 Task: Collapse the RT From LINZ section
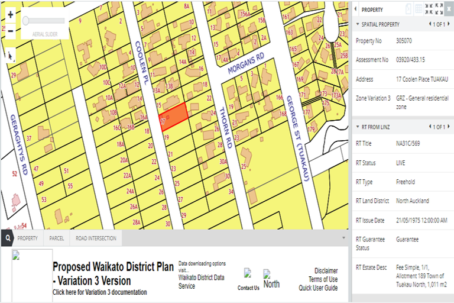tap(358, 127)
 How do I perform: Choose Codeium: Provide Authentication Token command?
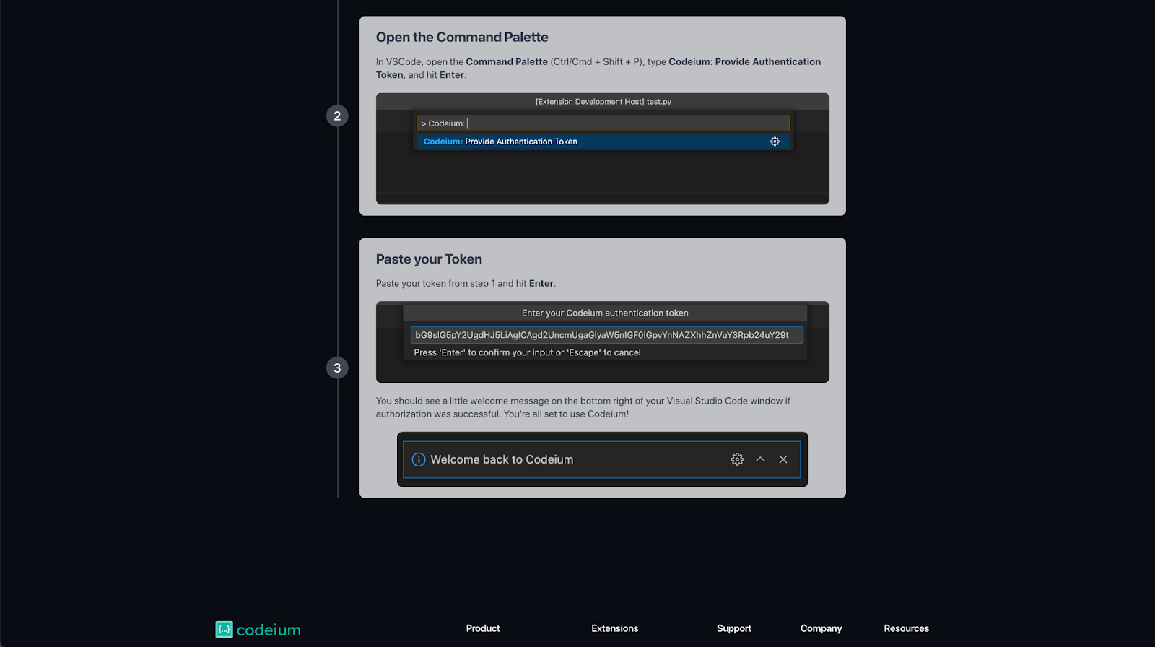point(500,142)
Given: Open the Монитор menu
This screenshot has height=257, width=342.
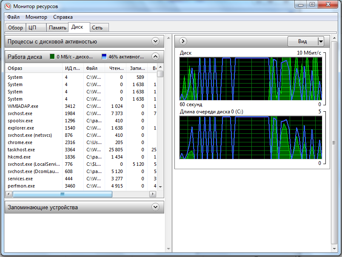Looking at the screenshot, I should coord(36,17).
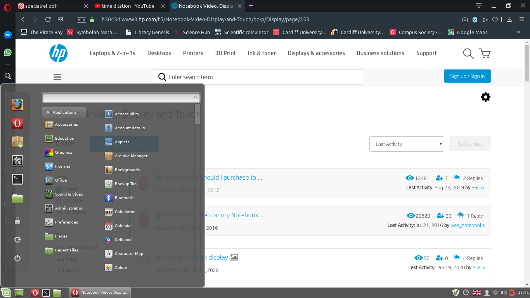This screenshot has width=530, height=298.
Task: Expand the bookmarks overflow chevron
Action: (518, 33)
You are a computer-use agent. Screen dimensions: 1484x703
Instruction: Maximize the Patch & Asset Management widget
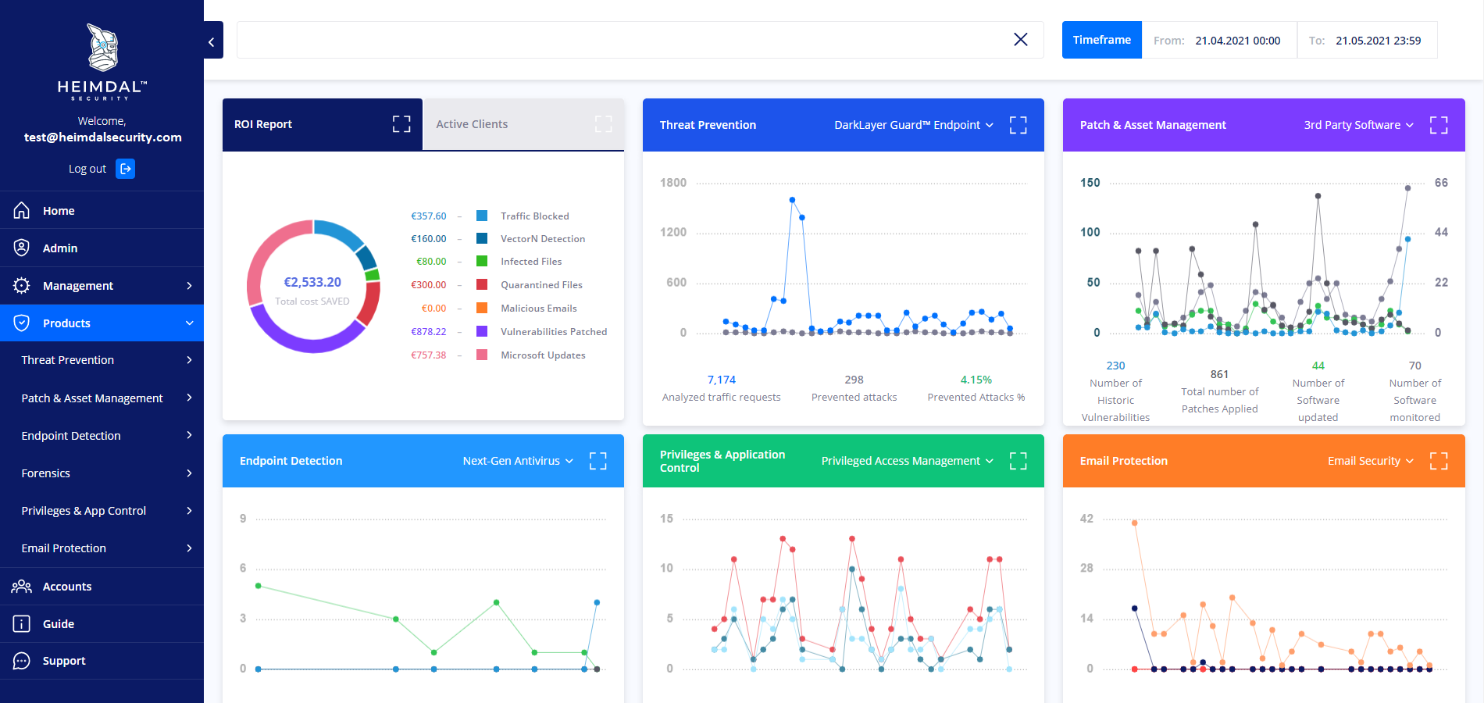[1439, 125]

● ● ●

*AIM OF THE TASK*
Repeat the listing word for word. Leave images out.

*ANSWER*
 Task: Collapse the RT From LINZ section
tap(358, 127)
 How do I perform: Choose Codeium: Provide Authentication Token command?
point(500,142)
Given: Open the Монитор menu
This screenshot has height=257, width=342.
Looking at the screenshot, I should coord(36,17).
This screenshot has width=530, height=298.
Task: Expand the bookmarks overflow chevron
Action: (518, 33)
You are a computer-use agent. Screen dimensions: 1484x703
Instruction: Maximize the Patch & Asset Management widget
[1439, 125]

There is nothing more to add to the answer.